Fãs de ficção científica que ainda não conferiram Dark, estão perdendo a chance de acompanhar uma abordagem revigorante sobre temas que costumam ser explorados a esmo em diversas mídias, e embora esta segunda temporada sofra com alguns males comuns a “capítulos do meio”, o potencial de acompanhar esta série até o fim continua extremamente cativante.

Dark consegue se adequar perfeitamente aos moldes narrativos que costumam atrair o público americano (e consequentemente, o internacional), mas também se mostra distinta de diversas comparações mais casuais ou ansiosas por execuções que chamam a atenção do espectador de imediato.
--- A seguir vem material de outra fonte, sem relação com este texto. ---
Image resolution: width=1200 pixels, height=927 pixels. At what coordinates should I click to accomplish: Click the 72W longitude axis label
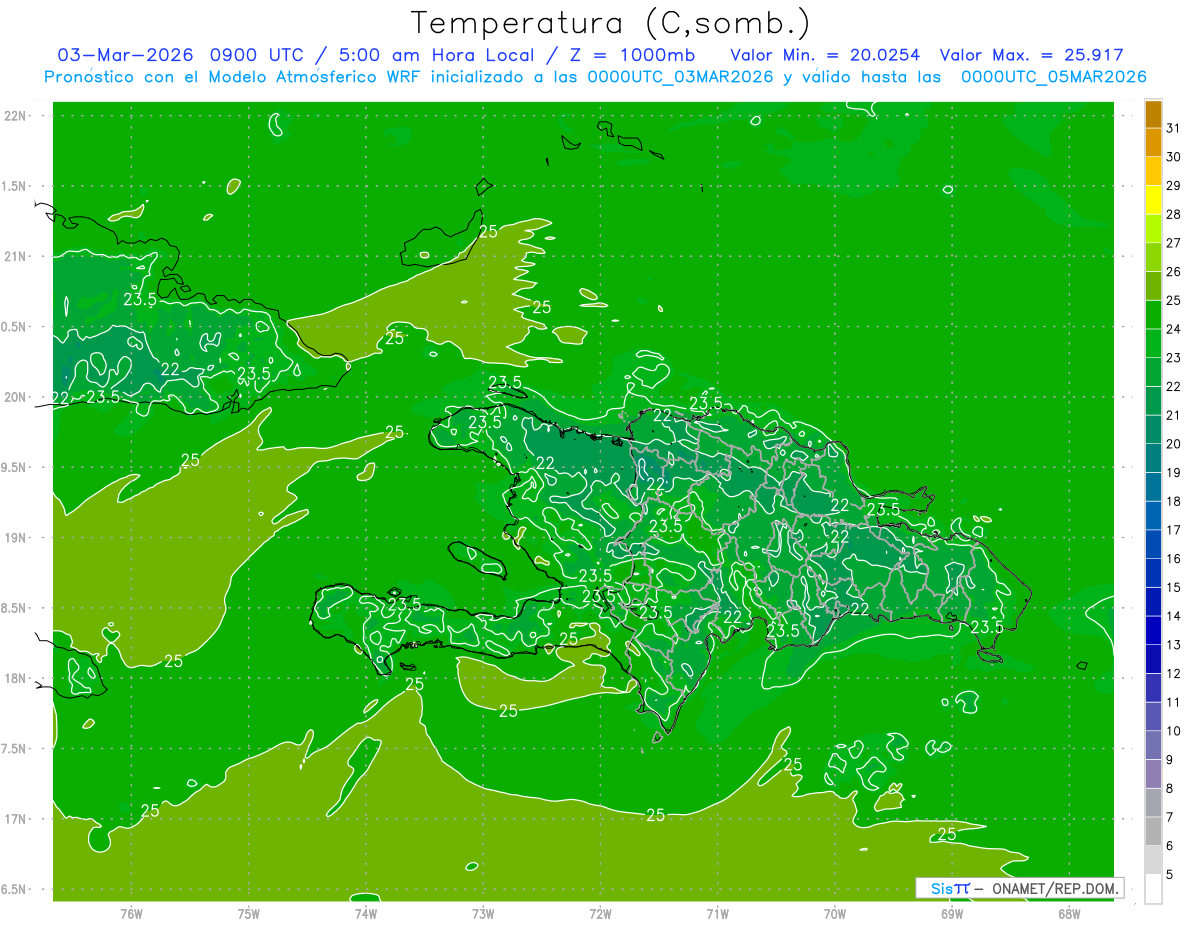(x=600, y=913)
A série alemã consegue ter núcleos dramáticos substanciais e envolventes o suficiente para que acompanhar seus episódios separadamente não se torne uma experiência desgastante, ao mesmo tempo em que avança sua “trama geral” com tanta abrangência que chega a soar compassada, apesar das grandes distâncias que percorre por episódio.
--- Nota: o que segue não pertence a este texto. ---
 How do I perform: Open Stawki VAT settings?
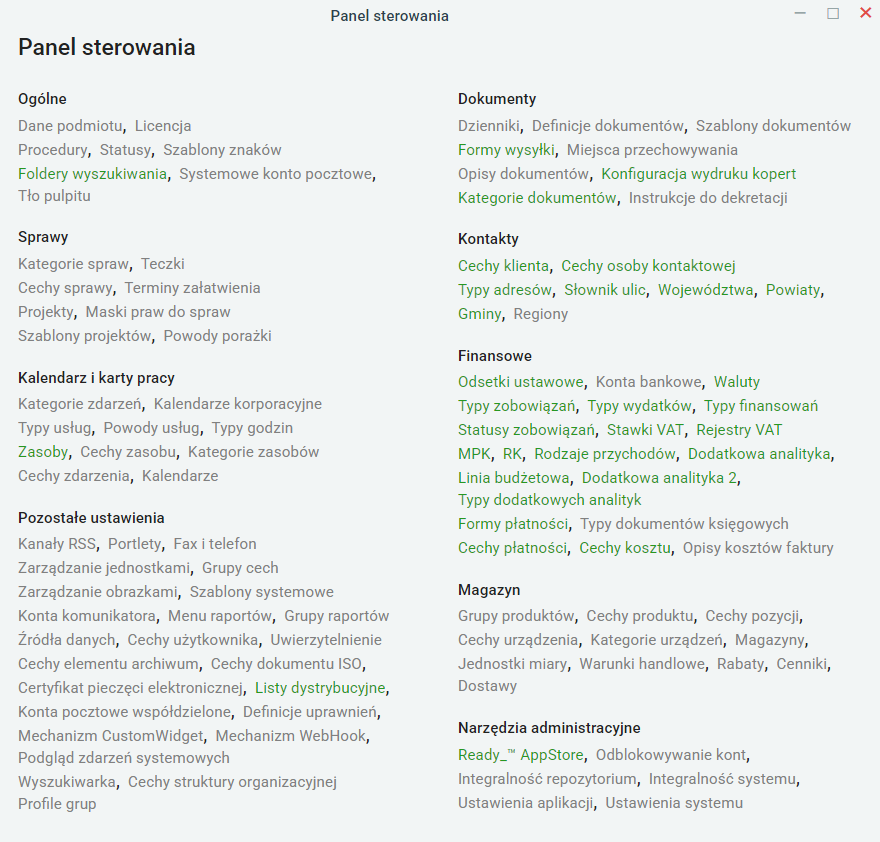point(645,430)
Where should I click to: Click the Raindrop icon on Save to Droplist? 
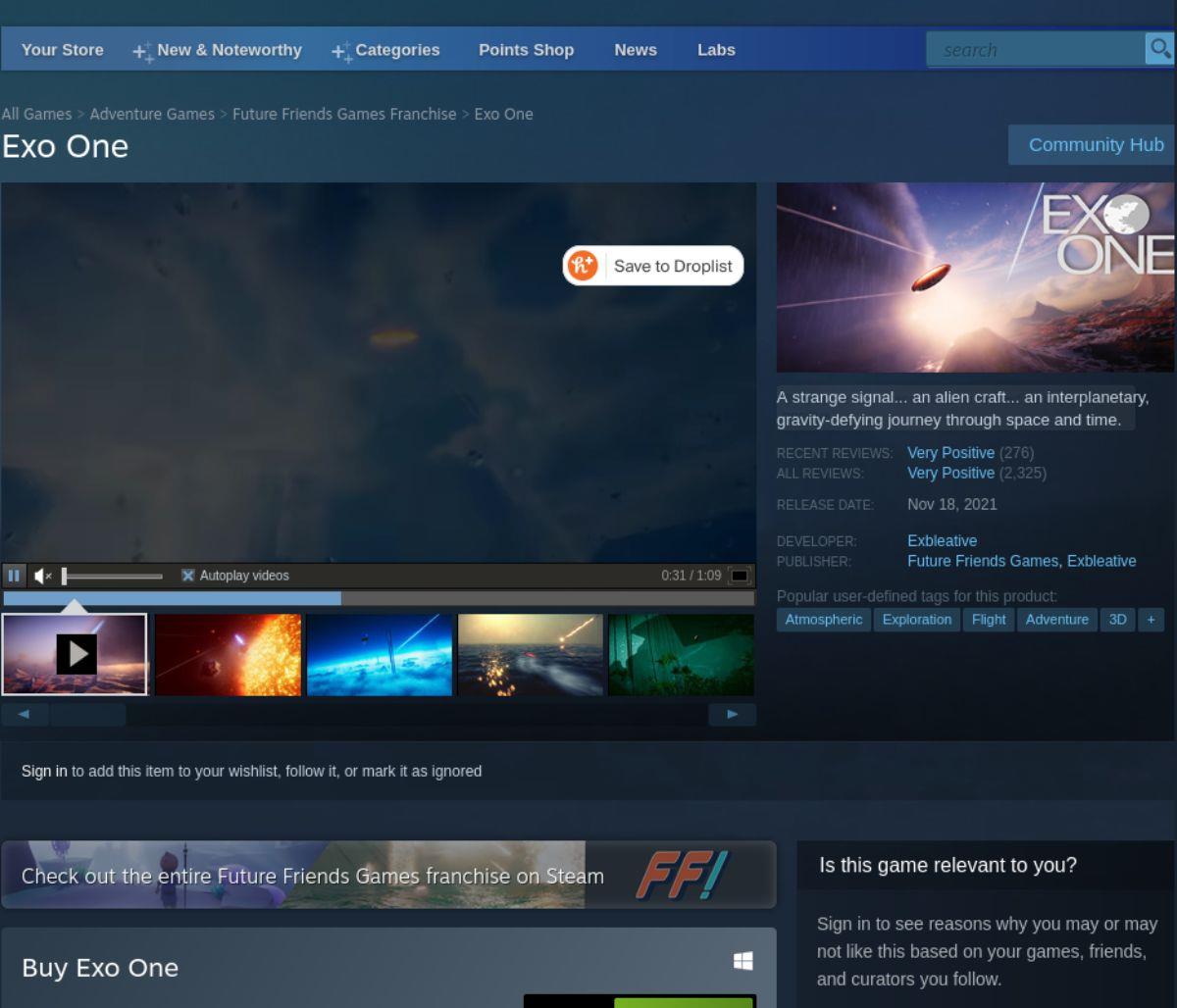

Narrativamente, pode não ser a história mais acessível que os fãs encontrarão no acervo da Netflix, mas o empenho e a atenção do espectador costumam ser constantemente recompensados em reviravoltas intrigantes e resoluções que abrem ainda mais espaço para especulações. É o tipo de série que torna o espectador, um participante ativo de sua trajetória, encorajando teorias e apresentando um universo rico o suficiente para que sempre haja disposição à novas perspectivas e maiores explorações.
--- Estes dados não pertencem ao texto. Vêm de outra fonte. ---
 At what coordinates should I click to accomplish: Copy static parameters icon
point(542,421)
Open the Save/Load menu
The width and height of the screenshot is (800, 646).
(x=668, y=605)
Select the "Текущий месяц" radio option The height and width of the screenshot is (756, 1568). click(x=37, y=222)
Quando falo sobre os males de um “capítulo do meio”, estou me referindo à sensação de transição que diversas trilogias acabam apresentando em sua segunda parte. Dark retorna disposta a expandir seu universo com menos entusiasmo do que em seu primeiro ano, preferindo tornar boa parte do que já havia estabelecido, mais complexo. Temos uma nova década para acompanharmos, mas esta serve mais como um cenário isolado para estabelecer a base de Adam e seus seguidores, enquanto o futuro pós-apocalíptico, que serviu de gancho para o fim da primeira temporada, acaba sendo utilizado para elevar urgências e deixar questões em aberto para o espectador.

Retomando, então, os focos temporais da primeira temporada, os vários personagens da série vão se conscientizando cada vez mais sobre a situação absurda em que se encontram, e a progressão narrativa de Dark continua tendo o mesmo apreço pela compreensão do espectador em meio à tantas trajetórias. Este é, com certeza, o melhor aspecto da série, conseguindo manter o público engajado em meio à uma progressão linear que passeia por diversos eventos não-lineares, providenciando as peças necessárias para se compreender a passagem de tempo, enquanto também conta sua história de forma identificável e emocionalmente eficiente.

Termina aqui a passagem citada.